Stored items from a collection
────────────────────────────────────────
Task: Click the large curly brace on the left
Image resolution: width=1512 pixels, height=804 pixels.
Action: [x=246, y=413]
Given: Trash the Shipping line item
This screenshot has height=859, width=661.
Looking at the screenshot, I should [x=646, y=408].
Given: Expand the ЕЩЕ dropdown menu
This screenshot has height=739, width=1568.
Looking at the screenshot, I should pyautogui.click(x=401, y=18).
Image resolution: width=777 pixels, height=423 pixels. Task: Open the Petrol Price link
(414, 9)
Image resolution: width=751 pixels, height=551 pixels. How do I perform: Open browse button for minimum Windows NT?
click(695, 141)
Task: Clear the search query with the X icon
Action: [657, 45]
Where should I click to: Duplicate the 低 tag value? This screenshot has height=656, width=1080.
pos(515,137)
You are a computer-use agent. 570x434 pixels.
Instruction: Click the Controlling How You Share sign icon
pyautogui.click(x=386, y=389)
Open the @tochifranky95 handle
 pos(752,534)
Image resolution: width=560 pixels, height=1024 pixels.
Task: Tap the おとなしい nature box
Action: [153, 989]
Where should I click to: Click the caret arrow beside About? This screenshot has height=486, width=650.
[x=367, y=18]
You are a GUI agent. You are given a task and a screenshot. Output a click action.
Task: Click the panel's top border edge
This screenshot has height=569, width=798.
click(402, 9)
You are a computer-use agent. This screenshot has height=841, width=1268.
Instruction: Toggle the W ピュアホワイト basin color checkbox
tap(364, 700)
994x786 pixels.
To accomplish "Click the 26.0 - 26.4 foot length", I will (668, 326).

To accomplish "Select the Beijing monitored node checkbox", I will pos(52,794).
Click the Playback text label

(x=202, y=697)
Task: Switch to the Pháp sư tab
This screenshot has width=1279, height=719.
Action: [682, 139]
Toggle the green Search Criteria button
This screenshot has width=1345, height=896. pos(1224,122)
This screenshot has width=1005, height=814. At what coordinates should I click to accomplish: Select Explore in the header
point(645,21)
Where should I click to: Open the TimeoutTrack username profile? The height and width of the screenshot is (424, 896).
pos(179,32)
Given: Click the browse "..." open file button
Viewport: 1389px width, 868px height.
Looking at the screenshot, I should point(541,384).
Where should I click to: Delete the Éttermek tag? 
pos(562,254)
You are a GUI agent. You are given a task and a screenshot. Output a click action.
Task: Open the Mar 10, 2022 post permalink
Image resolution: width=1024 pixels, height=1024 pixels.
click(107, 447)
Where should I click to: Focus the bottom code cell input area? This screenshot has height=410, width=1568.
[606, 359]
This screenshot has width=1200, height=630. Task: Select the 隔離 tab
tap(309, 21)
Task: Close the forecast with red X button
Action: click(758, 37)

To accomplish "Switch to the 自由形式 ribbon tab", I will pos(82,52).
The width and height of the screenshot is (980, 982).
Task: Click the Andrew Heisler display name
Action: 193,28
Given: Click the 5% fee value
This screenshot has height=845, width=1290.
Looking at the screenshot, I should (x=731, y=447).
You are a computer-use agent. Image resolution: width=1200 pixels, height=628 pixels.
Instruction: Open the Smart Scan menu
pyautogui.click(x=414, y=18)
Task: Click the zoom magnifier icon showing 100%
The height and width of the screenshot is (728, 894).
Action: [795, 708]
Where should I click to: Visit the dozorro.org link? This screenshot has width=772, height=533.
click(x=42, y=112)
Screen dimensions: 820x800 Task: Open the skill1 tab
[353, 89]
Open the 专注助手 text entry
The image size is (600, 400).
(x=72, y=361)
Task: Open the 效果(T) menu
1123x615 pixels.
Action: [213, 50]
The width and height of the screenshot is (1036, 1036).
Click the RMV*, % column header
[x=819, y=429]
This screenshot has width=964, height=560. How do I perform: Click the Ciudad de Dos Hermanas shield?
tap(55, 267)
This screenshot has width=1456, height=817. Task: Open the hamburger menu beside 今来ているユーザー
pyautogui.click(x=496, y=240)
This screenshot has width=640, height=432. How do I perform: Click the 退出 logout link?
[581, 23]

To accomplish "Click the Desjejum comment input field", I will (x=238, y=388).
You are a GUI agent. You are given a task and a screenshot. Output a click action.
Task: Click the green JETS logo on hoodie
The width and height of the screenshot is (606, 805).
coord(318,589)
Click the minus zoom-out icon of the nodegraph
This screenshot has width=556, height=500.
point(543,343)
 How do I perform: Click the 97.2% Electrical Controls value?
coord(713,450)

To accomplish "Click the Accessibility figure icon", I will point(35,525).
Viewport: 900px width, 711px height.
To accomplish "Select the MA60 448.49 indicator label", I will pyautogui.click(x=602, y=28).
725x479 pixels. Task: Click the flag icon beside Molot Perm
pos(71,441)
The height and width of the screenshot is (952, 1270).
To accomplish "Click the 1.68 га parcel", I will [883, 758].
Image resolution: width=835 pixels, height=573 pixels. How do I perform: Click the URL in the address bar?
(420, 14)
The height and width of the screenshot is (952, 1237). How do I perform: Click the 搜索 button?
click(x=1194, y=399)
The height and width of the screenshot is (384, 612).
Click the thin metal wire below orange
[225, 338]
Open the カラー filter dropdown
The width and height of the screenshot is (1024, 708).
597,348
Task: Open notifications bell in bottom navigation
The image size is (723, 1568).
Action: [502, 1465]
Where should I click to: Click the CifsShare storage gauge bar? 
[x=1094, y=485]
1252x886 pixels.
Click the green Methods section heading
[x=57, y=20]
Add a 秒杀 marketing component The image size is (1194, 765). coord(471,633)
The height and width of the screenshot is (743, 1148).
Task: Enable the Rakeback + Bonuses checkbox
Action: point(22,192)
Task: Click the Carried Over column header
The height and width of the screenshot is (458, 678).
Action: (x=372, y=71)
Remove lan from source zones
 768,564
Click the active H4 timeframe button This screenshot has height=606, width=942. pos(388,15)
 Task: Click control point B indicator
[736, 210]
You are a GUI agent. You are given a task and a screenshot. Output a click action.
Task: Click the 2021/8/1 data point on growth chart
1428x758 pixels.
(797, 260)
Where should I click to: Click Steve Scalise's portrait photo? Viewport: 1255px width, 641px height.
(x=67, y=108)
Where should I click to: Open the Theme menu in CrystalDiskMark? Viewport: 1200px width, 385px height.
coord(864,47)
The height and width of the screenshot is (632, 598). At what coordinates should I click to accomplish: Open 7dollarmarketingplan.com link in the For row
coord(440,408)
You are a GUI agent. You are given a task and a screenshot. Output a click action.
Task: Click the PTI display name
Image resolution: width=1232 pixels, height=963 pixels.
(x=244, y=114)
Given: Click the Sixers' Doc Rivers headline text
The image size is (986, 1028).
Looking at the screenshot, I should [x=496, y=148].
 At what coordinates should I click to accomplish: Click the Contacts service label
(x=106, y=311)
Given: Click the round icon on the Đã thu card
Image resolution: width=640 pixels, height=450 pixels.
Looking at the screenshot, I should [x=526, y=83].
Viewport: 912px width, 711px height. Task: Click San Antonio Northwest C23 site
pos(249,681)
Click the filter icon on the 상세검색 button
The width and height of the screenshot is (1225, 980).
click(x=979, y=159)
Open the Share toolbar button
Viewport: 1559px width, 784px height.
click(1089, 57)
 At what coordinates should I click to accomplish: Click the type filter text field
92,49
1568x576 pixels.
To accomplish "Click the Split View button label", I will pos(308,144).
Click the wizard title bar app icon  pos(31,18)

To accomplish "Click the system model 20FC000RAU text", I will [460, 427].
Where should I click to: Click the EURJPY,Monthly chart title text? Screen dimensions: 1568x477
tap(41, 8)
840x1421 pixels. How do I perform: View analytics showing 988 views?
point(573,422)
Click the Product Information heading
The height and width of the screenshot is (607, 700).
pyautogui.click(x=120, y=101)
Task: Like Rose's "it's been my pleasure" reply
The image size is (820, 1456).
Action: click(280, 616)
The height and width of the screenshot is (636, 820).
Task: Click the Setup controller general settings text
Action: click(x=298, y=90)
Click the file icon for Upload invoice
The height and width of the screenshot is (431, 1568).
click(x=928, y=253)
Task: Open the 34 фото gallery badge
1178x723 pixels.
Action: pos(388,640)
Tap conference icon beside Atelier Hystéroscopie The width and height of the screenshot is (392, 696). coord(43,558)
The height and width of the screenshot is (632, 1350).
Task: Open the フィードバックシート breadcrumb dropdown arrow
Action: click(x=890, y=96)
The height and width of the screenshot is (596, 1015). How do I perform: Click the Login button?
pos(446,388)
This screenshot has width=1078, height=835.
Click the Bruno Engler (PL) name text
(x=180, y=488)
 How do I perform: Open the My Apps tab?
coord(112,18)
────────────────────────────────────────
**HOW TO COMPLETE THIS TASK:** Tally the lines in the records above that hold the word "computer", and give only that number.

**RESPONSE TO THIS EXERCISE:** 3